The Alabama Medical Association is pushing back against the federal government for taking steps to limit access to monoclonal antibody treatment, which it says is proving to help reduce COVID-19 hospitalizations.
Dr. Aruna Arora, president of the Medical Association, expressed displeasure with a recent decision by the U.S. Department of Health and Human Services (HHS), which she believes could prove detrimental to the state’s efforts to combat the growing spread of the Delta variant.
“Alabama’s hospitals are full and under tremendous stress,” said Arora. “That’s why physicians are very concerned about federal efforts that will end up limiting our supply and access to this effective treatment.

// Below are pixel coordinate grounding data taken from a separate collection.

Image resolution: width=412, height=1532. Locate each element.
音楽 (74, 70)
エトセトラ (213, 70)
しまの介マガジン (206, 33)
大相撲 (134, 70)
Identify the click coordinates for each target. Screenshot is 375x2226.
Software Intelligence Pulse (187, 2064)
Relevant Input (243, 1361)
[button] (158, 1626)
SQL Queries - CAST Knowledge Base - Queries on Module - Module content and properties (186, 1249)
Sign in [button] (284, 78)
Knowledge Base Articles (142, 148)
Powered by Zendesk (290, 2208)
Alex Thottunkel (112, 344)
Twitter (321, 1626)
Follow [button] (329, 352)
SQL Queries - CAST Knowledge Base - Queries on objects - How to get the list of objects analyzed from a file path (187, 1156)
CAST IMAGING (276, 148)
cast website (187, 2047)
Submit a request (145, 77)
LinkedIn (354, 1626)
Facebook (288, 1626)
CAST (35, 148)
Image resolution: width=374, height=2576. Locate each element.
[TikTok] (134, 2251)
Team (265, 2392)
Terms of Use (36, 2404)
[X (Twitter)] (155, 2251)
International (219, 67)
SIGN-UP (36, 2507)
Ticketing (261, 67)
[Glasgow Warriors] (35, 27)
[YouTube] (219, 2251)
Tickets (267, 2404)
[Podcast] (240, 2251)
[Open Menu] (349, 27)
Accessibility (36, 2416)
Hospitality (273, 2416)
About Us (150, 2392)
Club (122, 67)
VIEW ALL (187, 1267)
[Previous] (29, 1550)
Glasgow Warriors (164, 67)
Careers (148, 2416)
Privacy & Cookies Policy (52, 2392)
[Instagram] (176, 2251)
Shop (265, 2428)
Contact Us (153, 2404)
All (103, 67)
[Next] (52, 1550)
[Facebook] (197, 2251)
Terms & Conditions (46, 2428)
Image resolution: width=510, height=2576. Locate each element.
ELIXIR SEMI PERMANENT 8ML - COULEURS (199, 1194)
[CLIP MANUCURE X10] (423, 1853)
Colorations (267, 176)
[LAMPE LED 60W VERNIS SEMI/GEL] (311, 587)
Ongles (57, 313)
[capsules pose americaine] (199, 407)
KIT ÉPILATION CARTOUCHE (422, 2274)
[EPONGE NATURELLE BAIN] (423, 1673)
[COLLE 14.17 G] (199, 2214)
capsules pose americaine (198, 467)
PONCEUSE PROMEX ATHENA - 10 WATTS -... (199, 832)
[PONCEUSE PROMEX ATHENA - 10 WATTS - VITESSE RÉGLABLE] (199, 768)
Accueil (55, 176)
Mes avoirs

We’re calling on the federal government to help us provide more of this treatment – not less – so we can save lives and keep COVID patients out of the hospital.”
According to the Medical Association, HHS last week notified state health agencies that efforts to expand monoclonal antibody therapy locations have been placed on hold. In addition, HHS said it is temporarily reducing the quantity of the treatment that health care providers can order, estimating that only 70% of orders will be approved.
There are currently 228 locations in Alabama that provide monoclonal antibody treatment, 142 of which are non-hospital locations such as physician offices and urgent care centers, according to the association.
The Alabama Medical Association has been a vocal and active proponent in promoting the use of monoclonal antibody treatment. The association also said that it has provided a toolkit to physicians to assist them in ordering the medicine.
In addition to reducing hospitalizations, doctors say the treatment has worked to reduce viral loads and lessen symptom severity.
Arora stated that the treatment has had a positive effect on patients attempting to recover from COVID-19 and encouraged those who contract the virus to seek the medicine from their family doctor.
“Many patients who receive monoclonal antibody treatment report feeling better within 24 to 48 hours,” added Arora. “The best way people can avoid COVID-19 and hospitalization is to get vaccinated. Monoclonal antibody treatment is not a substitute for COVID vaccinations. However, if someone does test positive for COVID-19, they should immediately talk to a physician and see if they qualify for monoclonal antibody treatment. It can be a life-saver if given in the first 10 days of symptoms.”